Figure 5

Dual Targeting of EGFR and ErbB3: (a) Mechanistic model to predict the response of seribantumab and erlotinib combination in A549, ACHN, DU145 and H322M cells. The initial conditions for the four cell lines (e.g., receptor levels) were set to those measured by qFACS under basal conditions (Supplementary Table S3).For each cell line the simulation was run for 30 min to allow the receptors to equilibrate. The inhibitors were then introduced for an additional 30 min, followed by virtual stimulation with HRG (1 nmol/l) and BTC (1 nmol/l) for 10 min to assess the effect of the inhibitors on Akt phosphorylation. Values are normalized to cells treated with HRG and BTC alone. (b) In vitro signal inhibition with the combination of seribantumab and erlotinib in H322M cells.
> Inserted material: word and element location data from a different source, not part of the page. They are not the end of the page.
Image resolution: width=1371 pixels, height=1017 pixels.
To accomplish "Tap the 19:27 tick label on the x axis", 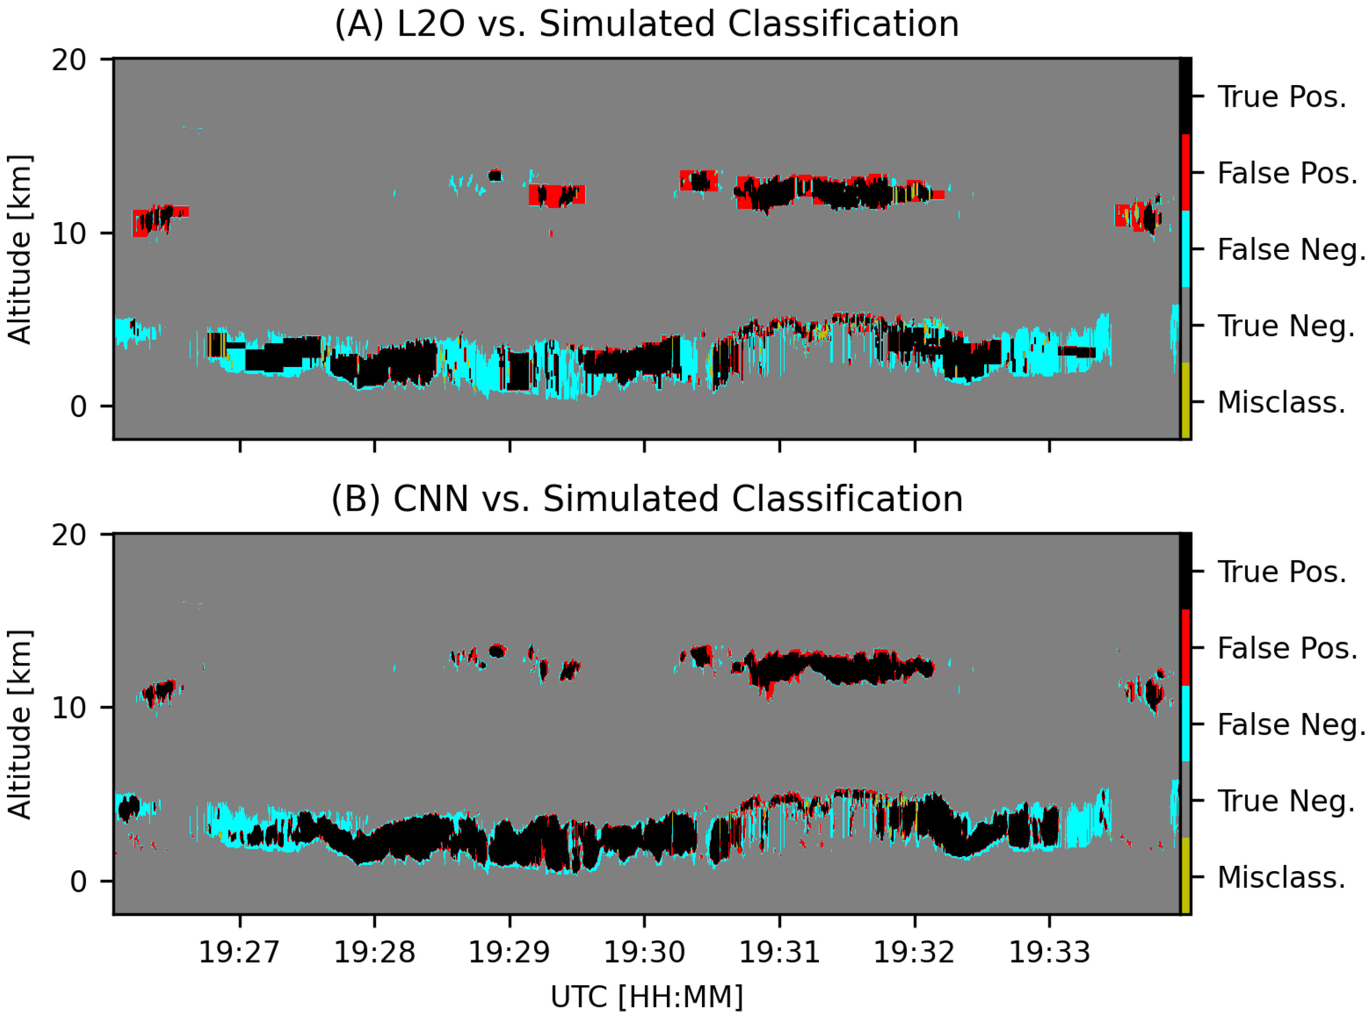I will [x=239, y=952].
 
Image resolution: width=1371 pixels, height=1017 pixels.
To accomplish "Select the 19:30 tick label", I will [x=644, y=952].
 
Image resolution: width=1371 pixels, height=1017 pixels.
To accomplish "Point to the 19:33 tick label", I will [x=1049, y=952].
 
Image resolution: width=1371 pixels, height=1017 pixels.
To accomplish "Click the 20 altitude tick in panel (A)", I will [x=69, y=60].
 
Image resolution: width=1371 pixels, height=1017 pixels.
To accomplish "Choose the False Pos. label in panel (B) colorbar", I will [x=1287, y=648].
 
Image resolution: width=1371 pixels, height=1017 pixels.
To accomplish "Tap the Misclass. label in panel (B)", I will [x=1281, y=877].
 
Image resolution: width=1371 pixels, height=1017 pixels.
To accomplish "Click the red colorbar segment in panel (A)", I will [x=1185, y=172].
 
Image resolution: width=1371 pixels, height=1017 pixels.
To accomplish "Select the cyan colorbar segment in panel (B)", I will [x=1185, y=724].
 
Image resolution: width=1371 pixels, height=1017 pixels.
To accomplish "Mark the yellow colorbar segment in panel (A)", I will [x=1185, y=400].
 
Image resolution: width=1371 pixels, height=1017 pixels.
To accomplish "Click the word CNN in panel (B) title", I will [x=430, y=499].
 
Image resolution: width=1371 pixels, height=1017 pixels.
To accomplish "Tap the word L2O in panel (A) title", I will [x=430, y=25].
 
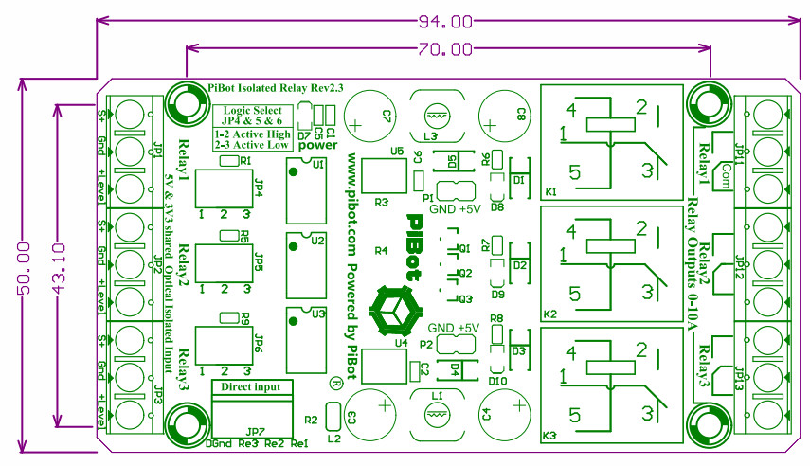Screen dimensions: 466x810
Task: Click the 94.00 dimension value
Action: click(445, 20)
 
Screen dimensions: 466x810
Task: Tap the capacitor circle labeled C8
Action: click(503, 116)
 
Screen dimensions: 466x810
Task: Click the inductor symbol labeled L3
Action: click(436, 116)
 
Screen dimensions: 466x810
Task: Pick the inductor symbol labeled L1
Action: click(436, 414)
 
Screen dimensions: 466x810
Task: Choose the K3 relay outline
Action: click(611, 386)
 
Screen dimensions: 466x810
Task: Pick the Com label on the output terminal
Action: click(729, 170)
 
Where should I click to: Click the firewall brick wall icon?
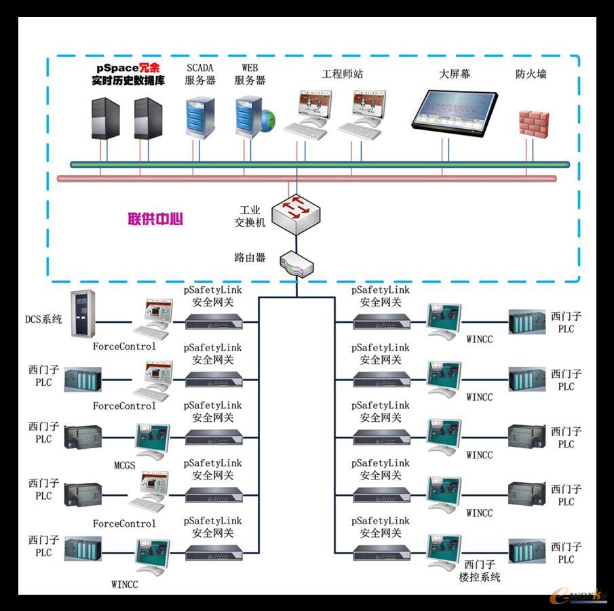point(533,123)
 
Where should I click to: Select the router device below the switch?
point(296,264)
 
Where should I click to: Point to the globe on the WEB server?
point(269,120)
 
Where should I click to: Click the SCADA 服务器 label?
point(200,74)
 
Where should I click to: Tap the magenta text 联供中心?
point(155,219)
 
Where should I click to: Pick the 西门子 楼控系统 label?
point(480,570)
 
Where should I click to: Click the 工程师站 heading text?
point(342,73)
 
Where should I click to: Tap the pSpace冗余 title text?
point(128,68)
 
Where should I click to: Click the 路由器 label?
point(250,258)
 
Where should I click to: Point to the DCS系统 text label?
point(43,319)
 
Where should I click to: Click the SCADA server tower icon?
point(200,118)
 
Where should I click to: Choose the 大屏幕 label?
point(455,74)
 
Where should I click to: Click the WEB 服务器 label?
point(250,74)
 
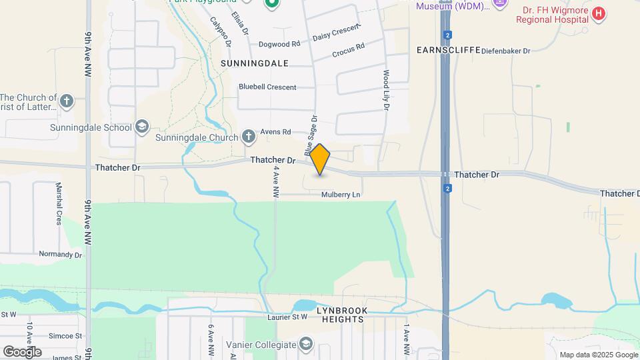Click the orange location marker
320,159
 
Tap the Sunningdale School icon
141,126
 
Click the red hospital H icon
599,13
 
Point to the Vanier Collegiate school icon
306,344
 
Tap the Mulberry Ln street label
341,195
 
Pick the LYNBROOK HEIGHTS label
340,315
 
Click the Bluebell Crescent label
267,87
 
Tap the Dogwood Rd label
280,44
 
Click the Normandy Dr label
60,255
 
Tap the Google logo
21,351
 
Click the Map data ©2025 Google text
599,355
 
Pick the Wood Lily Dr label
385,91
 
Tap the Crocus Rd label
349,48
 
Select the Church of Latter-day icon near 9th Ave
66,101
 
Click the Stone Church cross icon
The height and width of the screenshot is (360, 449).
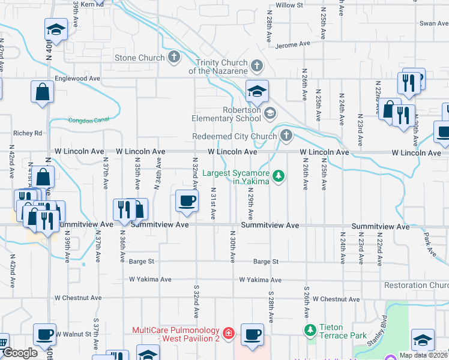(174, 58)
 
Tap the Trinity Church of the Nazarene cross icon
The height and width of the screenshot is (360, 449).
(257, 65)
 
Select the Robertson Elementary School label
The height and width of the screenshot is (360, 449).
(226, 114)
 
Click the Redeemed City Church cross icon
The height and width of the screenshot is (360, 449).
(286, 136)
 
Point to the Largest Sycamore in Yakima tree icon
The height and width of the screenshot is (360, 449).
(278, 176)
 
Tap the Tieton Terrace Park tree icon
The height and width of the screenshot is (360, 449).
(310, 330)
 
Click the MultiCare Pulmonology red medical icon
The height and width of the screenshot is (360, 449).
(228, 332)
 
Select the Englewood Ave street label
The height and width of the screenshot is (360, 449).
(77, 79)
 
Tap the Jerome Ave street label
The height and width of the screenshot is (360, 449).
(293, 44)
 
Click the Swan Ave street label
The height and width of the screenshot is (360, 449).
(434, 23)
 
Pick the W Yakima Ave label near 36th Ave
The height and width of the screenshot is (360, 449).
(151, 280)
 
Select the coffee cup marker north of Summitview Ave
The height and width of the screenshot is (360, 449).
(187, 200)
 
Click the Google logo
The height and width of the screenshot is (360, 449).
(20, 353)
Serum-starved H322M cells were pre-treated with either seribantumab (1 μmol/l), erlotinib (1μmol/l) or the combination for 30 min, followed by treatment with different ligands; HRG (10 nmol/l) alone, EGF (10 nmol/l) alone or both ligands for 1 h. Cell lysates were used for western blot analysis. In vivo activity of seribantumab in A549 (c) and H322M (d) xenografts. Subcutaneous tumors were established in nu/nu mice. Following randomization, animals were treated with vehicle control (PBS), seribantumab (300 μg/dose, q3d, intraperitoneal (i.p.)), erlotinib (25 mg/kg, q3d, oral gavage) or combination of both drugs (n=8/group). Tumor growth was measured twice per week by calipers and plotted as mean±s.e.m. and plotted on a log scale to assess the tumor growth kinetics for each treatment arm. (e) Tumor growth rate inhibition for A549 and the H322M xenograft model for the individual treatment arms and the combination compared with Bliss independence.